# Two probability questions

• Jul 17th 2011, 04:27 PM
Selena
Two probability questions
I'm having trouble with these two questions:

1. Given average score = 70, standard deviation = 10, and assume scores follow normal distribution. 4 people are selected at random, what is probability that the AVERAGE of their scores is over 73 (i.e. 74 or above).
I'm having trouble with this average concept. It basically means that one person can get a failing mark let's say 49, but another person gets 100, then the average would be over 73. However the probability of getting a 69 or 71 aren't the same, as the central point (the mean) is at 70, not 50.

3. Second question is similar: given average score = 70, standard deviation = 10, if 300 students selected at random, what is probability that AT LEAST 175 students will have final score over 70?
Getting a score over 70 will have probability of 0.5 that I know, since mean = 70. But the numbers are way too large to calculate, since I gotta do (300 select 175)(0.5)^175(0.5)^125, and that's only if exactly 175 people get over score of 70. Gotta repeat that like 125 times. How do I approximate this using the binomial distribution curve? Isn't that curve used for approximating "approximately what % of people would get score x"?

Thanks.
• Jul 17th 2011, 05:04 PM
pickslides
Re: Two probability questions
First find $\displaystyle P(X>73) = P\left(Z> \frac{73-70}{10}\right) = \cdots$
• Jul 17th 2011, 05:22 PM
Selena
Re: Two probability questions
P(Z < 0.3) = 0.6179, so P(Z > 0.3) = 0.3821 basically 38.21% of people would have score over 73. How does that relate to the question though?
Please help with second question as well if anyone can, thanks.
• Jul 17th 2011, 09:31 PM
mr fantastic
Re: Two probability questions
Quote:

Originally Posted by Selena
I'm having trouble with these two questions:

1. Given average score = 70, standard deviation = 10, and assume scores follow normal distribution. 4 people are selected at random, what is probability that the AVERAGE of their scores is over 73 (i.e. 74 or above).
I'm having trouble with this average concept. It basically means that one person can get a failing mark let's say 49, but another person gets 100, then the average would be over 73. However the probability of getting a 69 or 71 aren't the same, as the central point (the mean) is at 70, not 50.

[snip]

Define the random variable $Y = \frac{X_1 + X_2 + X_3 + X_4}{4}$, where X ~ Normal(mean = 70, sd = 10). You should have been taught what the distribution of Y is .....? (If not, then what you need to calculate it can be found here: Normal Sum Distribution -- from Wolfram MathWorld).

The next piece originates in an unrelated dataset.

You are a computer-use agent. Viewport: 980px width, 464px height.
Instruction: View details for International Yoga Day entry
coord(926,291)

Then calculate $\Pr(Y \geq 74)$.
• Jul 17th 2011, 09:41 PM
mr fantastic
Re: Two probability questions
Quote:

Originally Posted by Selena
I'm having trouble with these two questions:

[snip]

3. Second question is similar: given average score = 70, standard deviation = 10, if 300 students selected at random, what is probability that AT LEAST 175 students will have final score over 70?
Getting a score over 70 will have probability of 0.5 that I know, since mean = 70. But the numbers are way too large to calculate, since I gotta do (300 select 175)(0.5)^175(0.5)^125, and that's only if exactly 175 people get over score of 70. Gotta repeat that like 125 times. How do I approximate this using the binomial distribution curve? Isn't that curve used for approximating "approximately what % of people would get score x"?

Thanks.

Let Y be the random variable "Number of people who get a score above 70."

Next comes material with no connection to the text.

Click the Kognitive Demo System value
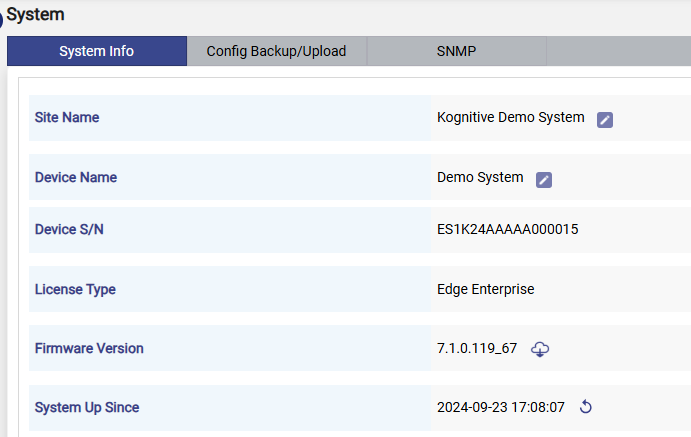691x437 pixels. 510,117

Then Y ~ Binomial(n = 300, p = Pr(X > 70) = 0.5).

Calculate $\Pr(Y \geq 175)$.

I suggest you now review the normal approximation to the binomial distribution (it will be in your class notes or textbook. Or use Google to find a website that works for you). Or use a reliable CAS.
• Jul 19th 2011, 11:57 AM
Selena
Re: Two probability questions
Thanks Mr. Fantastic.
Turned out we just covered that average concept today in class. Kind of weird the practice question was assigned before the lecture lol.
Anyways what we did was set X-bar as the average score, X-bar ~ N{u, stddev/sqrt(n)} (sorry not sure how to post those math symbols), then convert P(x-bar > 73) into P{Z > (73-70)/10}.